To this day I draw strength from the love and memories supplied by so many dear people whom were present in Timmy's life. They laughed with us during his bouts of deep, guttural laughter in response to silly exchanges from his siblings, anxiously offered arms to snuggle him with at games, parties, school functions and gatherings, celebrated his milestones, and treasured him with us. He used to ask for all of you, knew your names, and squealed when we approached your homes.
Today I am remembering so many precious things about Timmy. I still can't speak of him without crying. That's okay, it means someone else is thinking of him too, speaking his name, and sharing. The years I have had to live without kissing that sweet face have changed me. I have many quirks and triggers that make life a little harder at times. I hate being asked how many children I have. I have FIVE! However, I often lie just to save myself the torment of the questions that ensue when I offer the truth. Inwardly, I silently apologize to Timmy. I feel like I have been physically kicked when people use the word "death" with his name. He had many things, however I loath to hear his beautiful name linked with a word that signifies such loss, pain, and suffering. I still struggle when visiting certain places he loved. It just doesn't feel right to return without him. I will never again return to the weeping willow tree in Murrayhill where he ran, laughed and played with his siblings and good friends, Ruby, Lucy, and Grace. It was Talia's 10th birthday and they were all so free, running around the lake and watching him call out to the ducks. None of us knew he would be gone ten days later.
· · · · · · ·
● **BRIEF**: In the remembrance of Timmy, whose birthday was being celebrated on the day at the weeping willow tree in Murrayhill? The lines after this text are not required.

● **SUPPLIED INFORMATION**:
· · · · · · ·
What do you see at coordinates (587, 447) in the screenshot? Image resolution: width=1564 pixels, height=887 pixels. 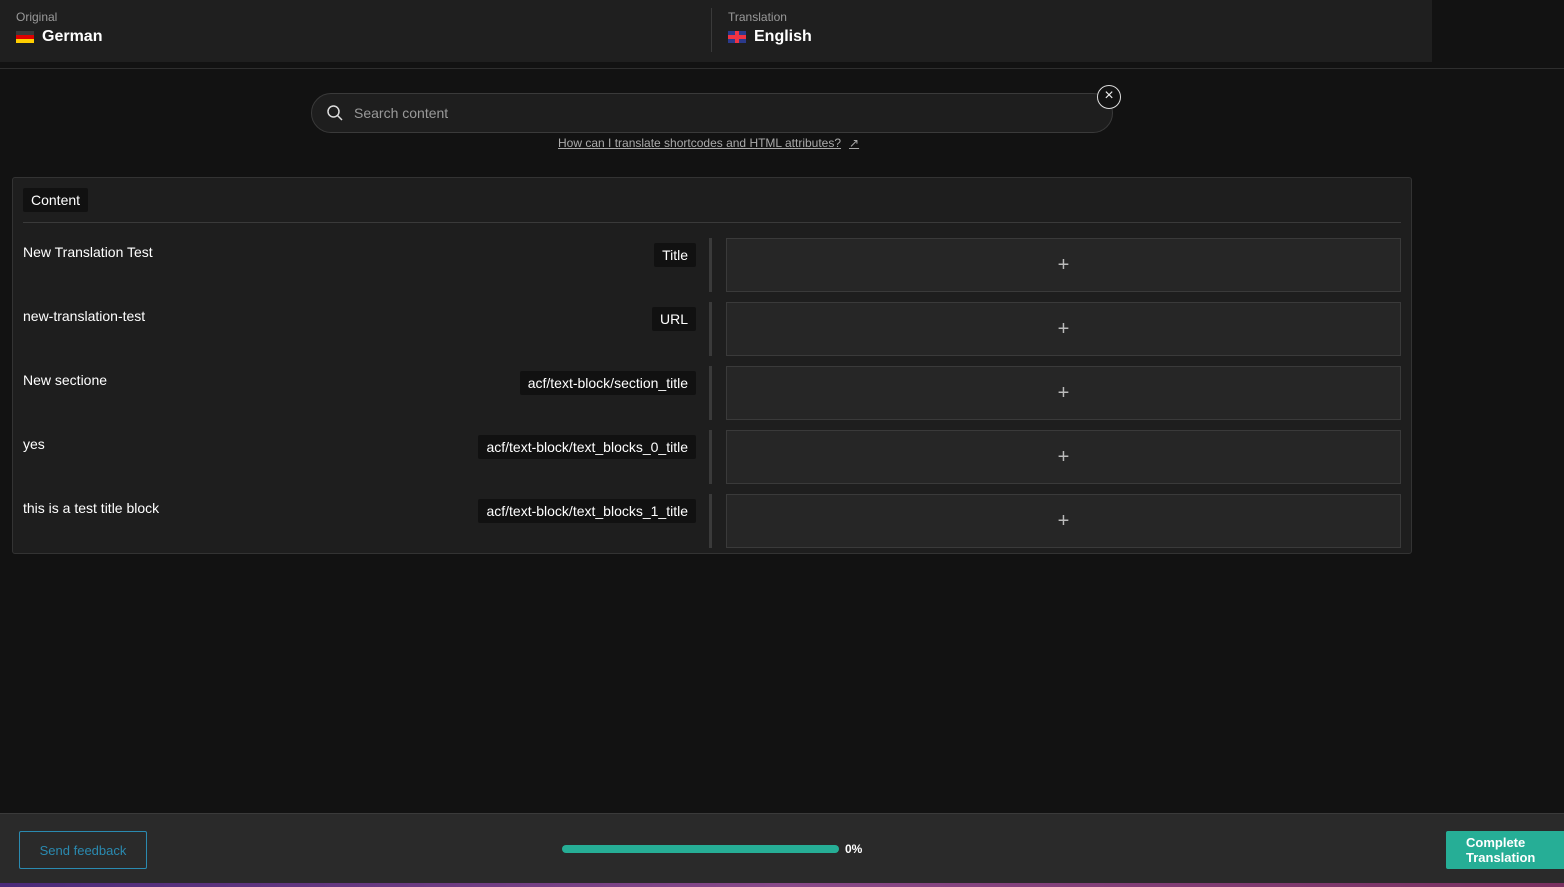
· · · · · · ·
● **REPLY**: It was Talia's 10th birthday.